To shave or to leave school, that was the question. Comply and go against my values, or stand for what I believe - freedom of appearance and expression - and risk rejection and isolation.

The trip was the furthest I had ever been from home. I was to attend New Plymouth Boys High School for the duration of our six-month stay in New Zealand. I had assumed that the schools there were similar to the ones in Canada. On my first day, I discovered I was wrong. I had just come through the front doors when the assistant principal (ironically named Mr. Hope) pulled me aside to discuss my neatly trimmed goatee: “I’m not sure what goes on where you come from, but you’re going to have to be clean shaven in order to attend this school”. At first I thought it was a joke. Of course I had known about their dress policy beforehand but everyone had assured me that they wouldn’t obsess about it on the first day of school. “Do you think I could keep it for today, and come back tomorrow clean shaven?” “No, no you cannot be present in the school without adhering to the dress code.” I stared dumbfounded at Mr. Hope (who was himself sporting a thick brown beard). I had to make a decision. The requirement to change my appearance for no substantial reason seemed absurd. In my own high school, a student’s appearance was only questioned when it prevented other students from learning. I was having trouble determining how my goatee would interfere with education. But there was no time to think. I was handed a razor and shown to a bathroom. I emerged clean-shaven for the first time in two years.

The weeks that followed were difficult. After the demeaning experience of the first day, I had little motivation to attend school at all. I thought of NPBHS as a sinister institution that preyed on individuality. I was critical of the school’s teachers, the classrooms, and the curriculum. Yet even as I criticized the school, I began to meet students like Connor Apimerika. Connor is an amazing artist. We spent hours sitting beside each other in art class, and he helped motivate me to improve my own skills. He and other students helped me realize that I should not judge a whole culture through a single experience. Although it was humiliating to temporarily suspend my values, that decision had a reward.

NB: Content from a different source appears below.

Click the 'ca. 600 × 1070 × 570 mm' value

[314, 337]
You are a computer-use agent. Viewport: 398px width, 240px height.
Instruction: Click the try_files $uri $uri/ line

Being in a foreign country for six months taught me many things, and most were learned in that high school. I learned that the struggle to fit in to a different environment could sometimes result in antagonistic feelings towards that environment. I imagine that Quest University will be a welcoming environment for most, but to some it may be scary and different – perhaps a bit like NPBHS was to me. Because of my own struggles in a new culture, I can offer empathy and support for people in different learning environments or difficult situations.